Give me your recipe. I used to bake bread for a living, but need to see your ingredients to determine the exact problem.
Additional: This is what you should be doing:
Add the dried yeast to the liquids, making certain no more than 150ml of them is milk. Leave for a few minutes, then add sugar, oil and flour (together but in that order). The flour should be at least 50% of the white. I'm not certain what you mean by seeded flour. I'm assuming that you mean it is a whole grain variety, as I am assuming you mean the white flour is a high gluten variety. Depending on what type of "seeded" flour you are using, then you may need to make your white flour 70% of your total flour.
Mix the dough until the gluten has nearly formed completely if you are going to add nuts and seeds, then add them and finishes mixing, or completely if not. The gluten has formed completely when you can take a little piece of the dough and gently pull it to paper thin consistency without it falling apart.

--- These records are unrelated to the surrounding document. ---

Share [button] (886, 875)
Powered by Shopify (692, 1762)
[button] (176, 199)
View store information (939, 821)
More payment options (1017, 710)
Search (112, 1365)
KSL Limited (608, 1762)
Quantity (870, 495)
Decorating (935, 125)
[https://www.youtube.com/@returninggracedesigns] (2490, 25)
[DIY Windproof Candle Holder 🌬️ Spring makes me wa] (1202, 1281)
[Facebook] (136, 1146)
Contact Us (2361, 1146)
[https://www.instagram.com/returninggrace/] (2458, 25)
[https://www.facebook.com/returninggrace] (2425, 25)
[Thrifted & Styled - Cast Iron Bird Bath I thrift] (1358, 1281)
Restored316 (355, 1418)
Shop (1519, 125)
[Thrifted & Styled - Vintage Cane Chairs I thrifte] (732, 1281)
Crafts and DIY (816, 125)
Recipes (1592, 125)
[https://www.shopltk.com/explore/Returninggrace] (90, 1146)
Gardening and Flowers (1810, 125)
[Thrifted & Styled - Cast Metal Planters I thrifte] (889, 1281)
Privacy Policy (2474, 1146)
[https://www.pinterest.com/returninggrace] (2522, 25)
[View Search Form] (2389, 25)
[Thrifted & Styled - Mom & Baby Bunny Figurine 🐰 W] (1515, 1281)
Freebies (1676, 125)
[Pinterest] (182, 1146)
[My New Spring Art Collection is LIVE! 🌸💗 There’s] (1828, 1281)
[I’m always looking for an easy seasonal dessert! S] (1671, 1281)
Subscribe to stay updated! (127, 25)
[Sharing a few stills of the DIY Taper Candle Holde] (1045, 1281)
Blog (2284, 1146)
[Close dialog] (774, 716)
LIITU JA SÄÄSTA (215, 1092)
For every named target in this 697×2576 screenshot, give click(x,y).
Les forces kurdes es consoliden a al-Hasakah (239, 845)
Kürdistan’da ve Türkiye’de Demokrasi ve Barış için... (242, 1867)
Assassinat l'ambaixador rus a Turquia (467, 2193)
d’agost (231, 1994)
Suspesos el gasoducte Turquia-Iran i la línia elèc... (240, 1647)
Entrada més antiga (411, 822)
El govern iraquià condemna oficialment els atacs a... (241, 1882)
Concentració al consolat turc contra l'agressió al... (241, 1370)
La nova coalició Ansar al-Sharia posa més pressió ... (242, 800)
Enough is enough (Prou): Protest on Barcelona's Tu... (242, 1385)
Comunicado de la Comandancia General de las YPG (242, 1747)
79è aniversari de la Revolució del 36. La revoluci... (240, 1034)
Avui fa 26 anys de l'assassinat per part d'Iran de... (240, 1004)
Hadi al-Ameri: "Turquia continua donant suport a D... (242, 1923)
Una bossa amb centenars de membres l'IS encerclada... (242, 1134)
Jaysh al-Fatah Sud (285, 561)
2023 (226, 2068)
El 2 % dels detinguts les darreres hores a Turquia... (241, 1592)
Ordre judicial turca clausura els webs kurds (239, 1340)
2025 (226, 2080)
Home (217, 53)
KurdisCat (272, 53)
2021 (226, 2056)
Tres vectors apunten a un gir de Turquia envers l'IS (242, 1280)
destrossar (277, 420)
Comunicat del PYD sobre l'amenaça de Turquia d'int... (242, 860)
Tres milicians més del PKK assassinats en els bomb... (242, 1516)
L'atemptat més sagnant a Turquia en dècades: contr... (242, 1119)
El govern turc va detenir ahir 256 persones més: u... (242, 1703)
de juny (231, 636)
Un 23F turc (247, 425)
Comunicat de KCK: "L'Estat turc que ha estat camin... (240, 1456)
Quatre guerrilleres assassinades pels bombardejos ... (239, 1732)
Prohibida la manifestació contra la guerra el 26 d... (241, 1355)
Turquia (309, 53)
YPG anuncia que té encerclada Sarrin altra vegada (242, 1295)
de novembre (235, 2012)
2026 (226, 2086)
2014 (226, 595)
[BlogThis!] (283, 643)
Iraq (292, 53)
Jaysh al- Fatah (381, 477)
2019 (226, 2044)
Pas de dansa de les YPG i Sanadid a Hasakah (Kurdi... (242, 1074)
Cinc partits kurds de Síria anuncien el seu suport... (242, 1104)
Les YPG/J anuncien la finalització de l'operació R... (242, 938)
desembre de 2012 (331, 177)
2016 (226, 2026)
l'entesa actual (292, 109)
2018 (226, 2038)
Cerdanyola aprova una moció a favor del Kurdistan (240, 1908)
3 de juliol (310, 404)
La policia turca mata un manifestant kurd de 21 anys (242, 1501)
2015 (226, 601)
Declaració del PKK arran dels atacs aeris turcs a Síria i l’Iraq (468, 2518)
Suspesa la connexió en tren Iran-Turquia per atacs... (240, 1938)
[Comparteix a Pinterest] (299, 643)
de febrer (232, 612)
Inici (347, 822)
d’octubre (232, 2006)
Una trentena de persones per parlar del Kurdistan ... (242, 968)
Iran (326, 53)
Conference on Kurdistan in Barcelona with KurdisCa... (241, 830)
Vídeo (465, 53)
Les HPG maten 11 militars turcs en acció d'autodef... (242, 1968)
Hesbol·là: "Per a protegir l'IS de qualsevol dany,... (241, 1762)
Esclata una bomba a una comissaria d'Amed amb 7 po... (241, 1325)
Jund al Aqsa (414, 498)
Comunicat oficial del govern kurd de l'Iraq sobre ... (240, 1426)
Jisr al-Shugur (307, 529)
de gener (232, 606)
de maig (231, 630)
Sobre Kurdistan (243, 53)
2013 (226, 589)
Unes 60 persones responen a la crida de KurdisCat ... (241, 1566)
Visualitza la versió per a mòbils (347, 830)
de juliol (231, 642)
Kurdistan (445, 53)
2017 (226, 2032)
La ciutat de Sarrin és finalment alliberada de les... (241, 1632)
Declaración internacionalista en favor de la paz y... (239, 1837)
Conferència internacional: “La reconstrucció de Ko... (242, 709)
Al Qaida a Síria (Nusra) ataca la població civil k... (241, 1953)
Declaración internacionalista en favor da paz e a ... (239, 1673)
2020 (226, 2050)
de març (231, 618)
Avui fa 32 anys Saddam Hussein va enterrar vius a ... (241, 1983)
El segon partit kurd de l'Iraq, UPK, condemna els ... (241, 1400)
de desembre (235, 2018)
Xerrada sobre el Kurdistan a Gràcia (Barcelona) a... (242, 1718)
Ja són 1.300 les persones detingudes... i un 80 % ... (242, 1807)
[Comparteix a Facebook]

Personally, I'm thinking that you aren't using enough gluten in your recipe, which is needed to hold your bread together. When you add non-gluten flour or whole grain wheat flour and/or add non- flour ingredients, then you risk keeping your bread from binding together as much as it would do otherwise. The top of your bread will have more of the moisture removed from it than any other part of your bread, so if it isn't binding there sufficiently then it will start to break apart and crumble after baking and upon slicing.
You might also be allowing your dough to rise a little more than it should before baking it, which can cause the same thing to happen.
Additional2: If you were over mixing your dough, then the entire bread would break apart upon slicing and you wouldn't be getting it to rise much at all, which doesn't sound like the problem. You have a sufficient amount of yeast and food for the yeast to grow in the form of sugar and lactose in the milk.
not enough oil to allow it to rise
there may not be enough yeast. Also don't mix the dough to much or you will make the gluton unactive which makes the dough rise and firm.